I would like to speed up a model. I have a data frame that is not square, that I can easily represent by a list (number of columns and rows are not fixed, but decided as input)
Now, the way I am sampling
s1 ~ normal()
s2 ~ normal()
…
sN ~ normal()
is building a linear array and a map array where I map every element with a parameter (it could be an vector of size N)
This is really slow because is not vectorized. Is there a solution/trick to vectorize over columns (in my example). My understanding is that lists/tuples haven’t been implemented yet.
As far as I understand it the most time consuming bit in running Stan is calculating the derivatives of the probability functions.

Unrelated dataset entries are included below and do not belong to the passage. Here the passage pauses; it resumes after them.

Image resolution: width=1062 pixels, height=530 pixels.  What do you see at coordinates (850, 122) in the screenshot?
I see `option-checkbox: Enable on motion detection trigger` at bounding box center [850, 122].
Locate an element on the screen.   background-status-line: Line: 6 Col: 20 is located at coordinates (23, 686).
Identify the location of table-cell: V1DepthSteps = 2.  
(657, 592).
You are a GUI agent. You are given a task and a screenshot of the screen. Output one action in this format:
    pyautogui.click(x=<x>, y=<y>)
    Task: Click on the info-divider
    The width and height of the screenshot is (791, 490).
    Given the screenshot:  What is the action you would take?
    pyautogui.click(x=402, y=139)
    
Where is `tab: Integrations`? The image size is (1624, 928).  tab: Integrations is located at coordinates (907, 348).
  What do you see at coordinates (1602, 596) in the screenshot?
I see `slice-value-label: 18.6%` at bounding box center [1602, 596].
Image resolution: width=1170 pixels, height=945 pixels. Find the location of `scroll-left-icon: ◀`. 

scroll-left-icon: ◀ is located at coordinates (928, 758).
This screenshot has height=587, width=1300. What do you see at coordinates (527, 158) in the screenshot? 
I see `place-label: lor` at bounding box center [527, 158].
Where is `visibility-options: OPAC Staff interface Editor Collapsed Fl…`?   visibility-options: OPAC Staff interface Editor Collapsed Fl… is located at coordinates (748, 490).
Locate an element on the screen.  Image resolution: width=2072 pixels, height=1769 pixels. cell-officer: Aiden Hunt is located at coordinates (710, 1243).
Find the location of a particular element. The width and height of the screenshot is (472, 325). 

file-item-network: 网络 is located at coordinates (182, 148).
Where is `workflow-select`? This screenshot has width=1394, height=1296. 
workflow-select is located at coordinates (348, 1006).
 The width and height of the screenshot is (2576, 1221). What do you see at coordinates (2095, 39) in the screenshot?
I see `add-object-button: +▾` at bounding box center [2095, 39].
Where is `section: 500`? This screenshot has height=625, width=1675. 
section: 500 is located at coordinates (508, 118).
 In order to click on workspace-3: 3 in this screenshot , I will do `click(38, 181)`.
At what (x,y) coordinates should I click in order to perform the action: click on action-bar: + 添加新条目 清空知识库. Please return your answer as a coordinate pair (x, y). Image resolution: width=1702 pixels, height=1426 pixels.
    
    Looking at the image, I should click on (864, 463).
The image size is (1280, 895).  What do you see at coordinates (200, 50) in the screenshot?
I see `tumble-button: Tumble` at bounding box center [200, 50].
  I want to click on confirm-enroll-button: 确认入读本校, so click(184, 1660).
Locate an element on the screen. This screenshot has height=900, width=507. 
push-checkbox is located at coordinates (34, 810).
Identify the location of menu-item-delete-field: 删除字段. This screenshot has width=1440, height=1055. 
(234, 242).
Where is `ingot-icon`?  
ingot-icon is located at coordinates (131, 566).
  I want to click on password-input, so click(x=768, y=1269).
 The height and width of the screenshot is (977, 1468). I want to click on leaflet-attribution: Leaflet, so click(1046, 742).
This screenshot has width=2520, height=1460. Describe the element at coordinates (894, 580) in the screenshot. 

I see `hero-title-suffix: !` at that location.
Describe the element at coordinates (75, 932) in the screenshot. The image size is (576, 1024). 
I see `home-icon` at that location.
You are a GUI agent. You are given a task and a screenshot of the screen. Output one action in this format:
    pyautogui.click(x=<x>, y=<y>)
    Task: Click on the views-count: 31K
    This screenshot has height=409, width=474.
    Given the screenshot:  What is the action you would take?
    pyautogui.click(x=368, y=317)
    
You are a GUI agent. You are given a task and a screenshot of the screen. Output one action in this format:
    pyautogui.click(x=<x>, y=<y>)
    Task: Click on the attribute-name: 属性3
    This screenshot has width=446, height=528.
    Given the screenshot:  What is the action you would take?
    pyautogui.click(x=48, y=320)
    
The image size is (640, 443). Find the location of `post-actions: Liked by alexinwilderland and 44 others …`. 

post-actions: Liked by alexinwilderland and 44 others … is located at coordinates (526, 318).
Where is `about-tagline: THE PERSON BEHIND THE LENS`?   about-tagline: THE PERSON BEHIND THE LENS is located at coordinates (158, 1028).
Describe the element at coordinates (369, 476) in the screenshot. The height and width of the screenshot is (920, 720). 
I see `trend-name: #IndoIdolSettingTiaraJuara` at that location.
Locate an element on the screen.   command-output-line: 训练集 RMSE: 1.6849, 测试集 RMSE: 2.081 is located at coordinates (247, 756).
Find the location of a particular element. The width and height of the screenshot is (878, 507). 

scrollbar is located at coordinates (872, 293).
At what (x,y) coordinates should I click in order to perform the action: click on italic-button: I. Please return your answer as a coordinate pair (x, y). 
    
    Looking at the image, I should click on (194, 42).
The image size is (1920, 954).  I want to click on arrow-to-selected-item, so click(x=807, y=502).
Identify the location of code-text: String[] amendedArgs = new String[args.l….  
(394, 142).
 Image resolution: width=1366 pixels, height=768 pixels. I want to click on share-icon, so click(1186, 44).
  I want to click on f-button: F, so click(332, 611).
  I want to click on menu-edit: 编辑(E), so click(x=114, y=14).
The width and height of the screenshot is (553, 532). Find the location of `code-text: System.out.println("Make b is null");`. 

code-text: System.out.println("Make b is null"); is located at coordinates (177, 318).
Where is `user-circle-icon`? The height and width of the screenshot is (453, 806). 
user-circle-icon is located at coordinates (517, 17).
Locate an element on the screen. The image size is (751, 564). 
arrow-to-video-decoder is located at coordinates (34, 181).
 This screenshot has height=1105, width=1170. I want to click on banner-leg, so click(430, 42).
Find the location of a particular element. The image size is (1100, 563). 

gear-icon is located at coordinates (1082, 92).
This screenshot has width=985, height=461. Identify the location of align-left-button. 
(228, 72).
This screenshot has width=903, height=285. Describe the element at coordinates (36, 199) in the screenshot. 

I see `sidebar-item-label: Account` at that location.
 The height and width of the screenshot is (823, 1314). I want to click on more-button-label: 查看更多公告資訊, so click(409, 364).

The calculation are being done by going over an expression graph which represents the function and its derivative. When you have normal_1, normal_2, …, normal_n in your model, the expression graph needs to be constructed n times. When you have normal(vector_mu, vector_sd), the expression graph only needs to be constructed once.
share repeated computations from a scalar being broadcast; so if you have just a scalar sigma, you only need to compute log(sigma) once, and
reduce the size of the expression graph, which has an even bigger speedup on derivatives, which are the true bottleneck; this also has the pleasant property of converting a lot of virtual operations into statically locatable operations, which is also a big win.
We also drop any additive constants in the log density (they’re not needed for sampling).
It will give you a speedup even when both the location and scale vary. The speedup comes from reducing the number of virtual function calls during autodiff and the reduced memory allocation. It’s not as big a speedup as when the scale is a simple scalar (rather than a container), because the logarithm is the most compute intensive part of the normal log density.